Global Security Newswire
Daily News on Nuclear, Biological & Chemical Weapons, Terrorism and Related Issues
Y-12 Plant Suspends Nuclear Arms Activities Over Feared Vulnerabilities
The Y-12 National Security Complex in Tennessee has suspended all atomic activities, locked away stores of refined uranium and mandated personnel retraining in response to mounting fears over defensive shortcomings after three antiwar advocates infiltrated the Tennessee nuclear arms site on Saturday, the Knoxville News Sentinel reported on Thursday (see GSN, July 31).
The National Nuclear Security Administration voiced complete backing for the "security stand-down" instituted by B&W Y-12, which operates the site. The action is "necessary to ensure continued confidence in safe and secure operations at Y-12," the semiautonomous Energy Department agency said in a statement.
The halt's duration was still undecided, according to government personnel. It could remain in effect for around seven days, the News Sentinel reported.
The three activists entered Y-12's "Protected Area" -- the plant's most heavily guarded section and its site for atomic arms activities and bomb-grade uranium storage -- and reportedly dumped blood, put up placards and added painted wording to the sides of structures prior to their apprehension early on Saturday (Frank Munger, Knoxville News Sentinel l , Aug. 2). NNSA spokesman Steven Wyatt on Tuesday said the trespassers had employed wire clippers to pass through Protected Area barriers, but rejected allegations that they had been present nearby for 120 minutes prior to gaining entry (Frank Munger, Knoxville News Sentinel II, Aug. 1).
After the Saturday development, NNSA and B&W Y-12 officials heightened their scrutiny of site practices and discovered additional breaches of protection protocols. The findings had no relation to a probe linked to last week's unauthorized entry, Wyatt said.
The official would not elaborate on the breaches or specify whether they would result in any terminations in employment or other punitive measures. "It would be inappropriate for us to discuss disciplinary or employment-related information," he wrote in an e-mail statement.
Facility managers on Wednesday entered training programs for site protection procedures, and additional site personnel are set within days to start participating in similar initiatives. Wyatt said the education effort would extend to the facility's entire workforce, which numbers in the thousands.
"This is being done to address additional security training and execution deficiencies identified by the contractor after Saturday's incident," the spokesman stated.

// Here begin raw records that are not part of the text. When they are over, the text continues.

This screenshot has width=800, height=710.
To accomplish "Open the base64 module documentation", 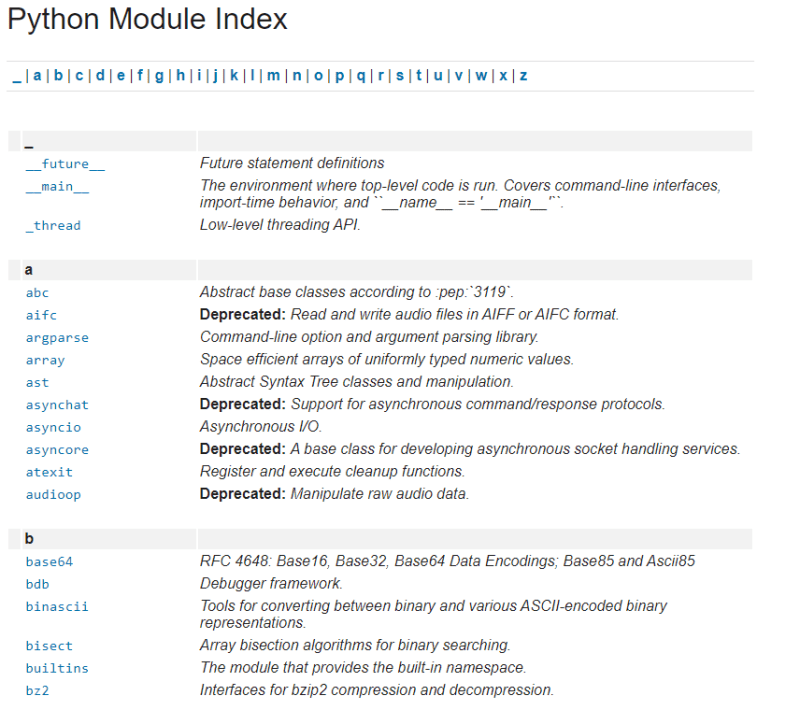I will [x=48, y=561].
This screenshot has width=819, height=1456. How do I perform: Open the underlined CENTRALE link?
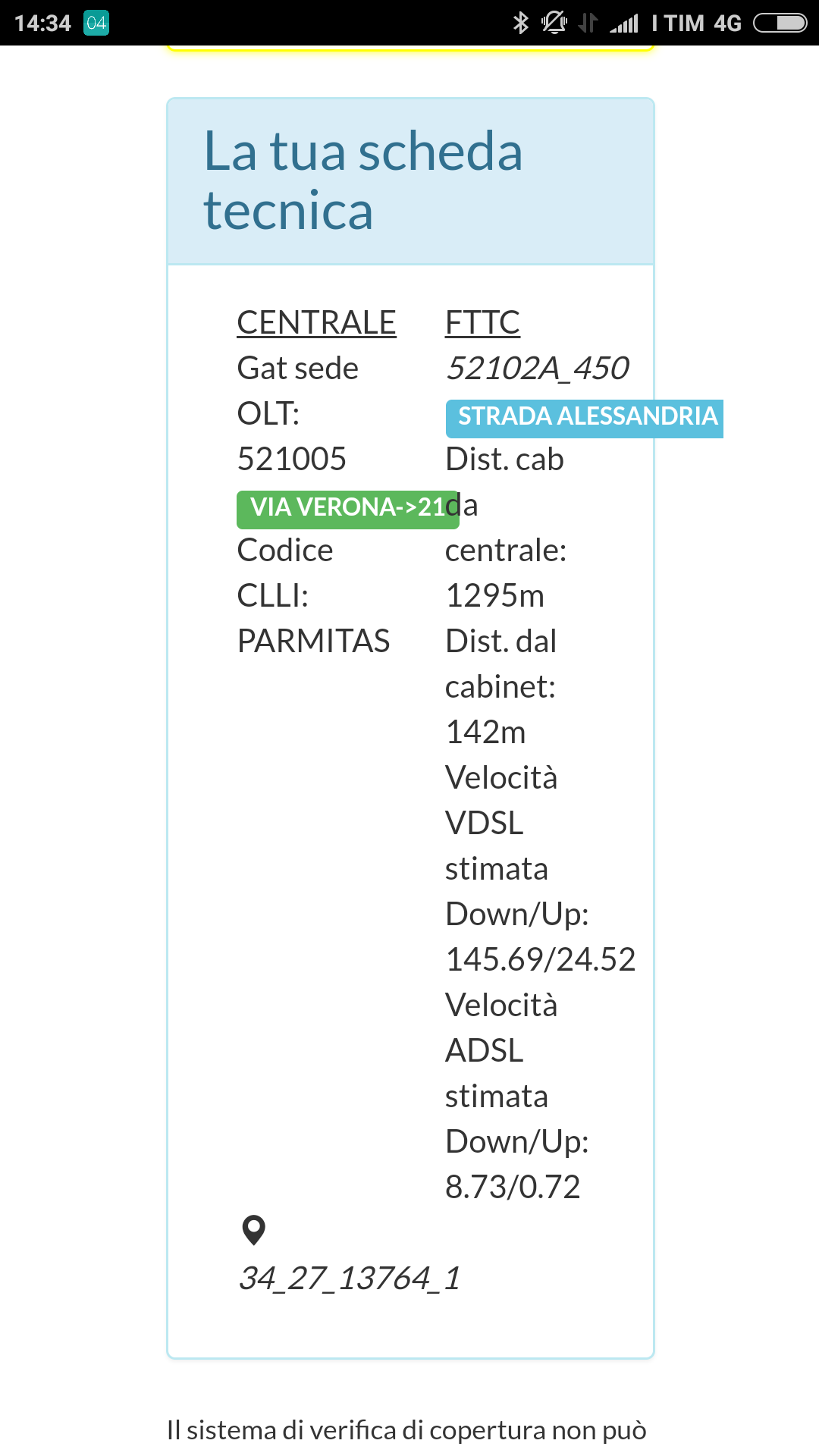pyautogui.click(x=316, y=322)
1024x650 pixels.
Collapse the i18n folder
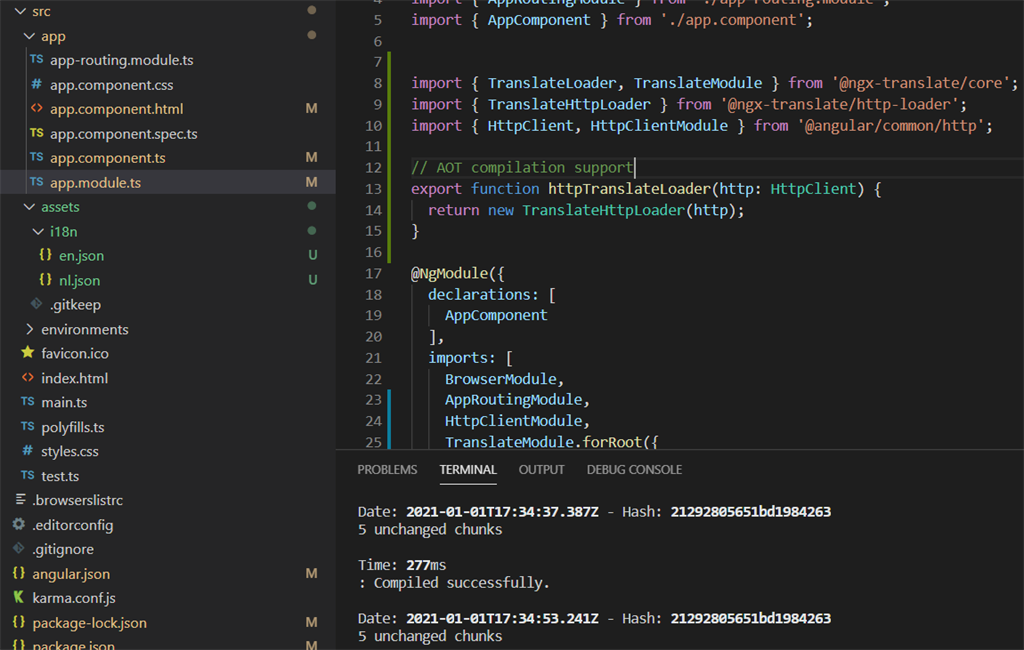tap(39, 231)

The National Nuclear Security Administration "remains entirely confident in the security of Y-12's facilities," the agency stated. The facility's atomic assets are now under guard and protected against hazards, it added.

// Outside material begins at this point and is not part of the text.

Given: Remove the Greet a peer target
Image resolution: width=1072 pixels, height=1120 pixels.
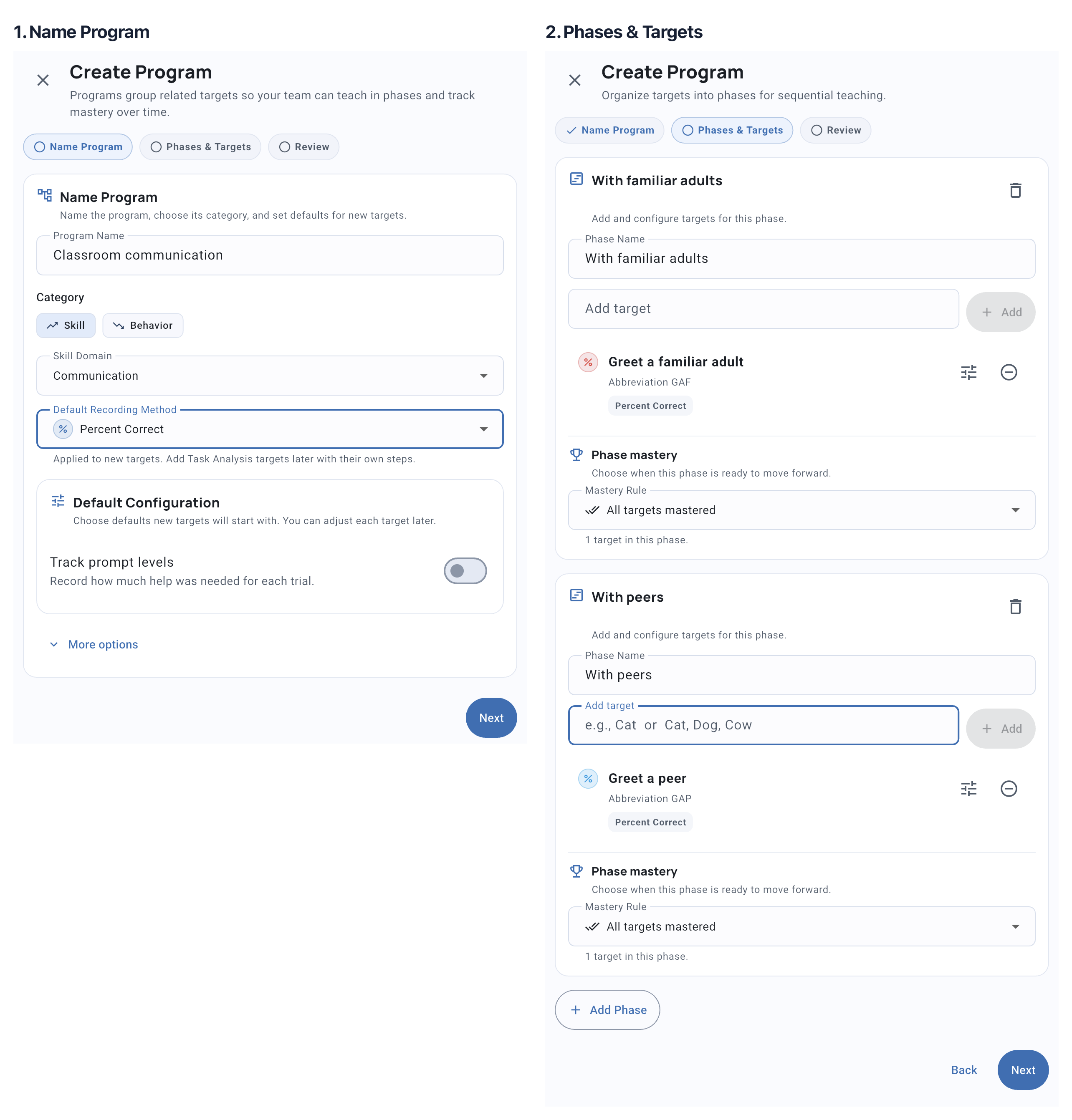Looking at the screenshot, I should pos(1009,789).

One expert, though, said the activities suspension indicates officials might have uncovered additional "drastic flaws in security" at the site.
"At this point we can only guess what those flaws might be," Project on Government Oversight atomic protection specialist Peter Stockton wrote in an e-mail (Munger, Knoxville News Sentinel I).
NNSA personnel would "look very hard" into Saturday's incident, Wyatt said on Tuesday.
"We are taking this matter very seriously," he said, adding government workers would be "looking at all aspects of what occurred Saturday" (Frank Munger, Knoxville News Sentinel III, Aug. 1).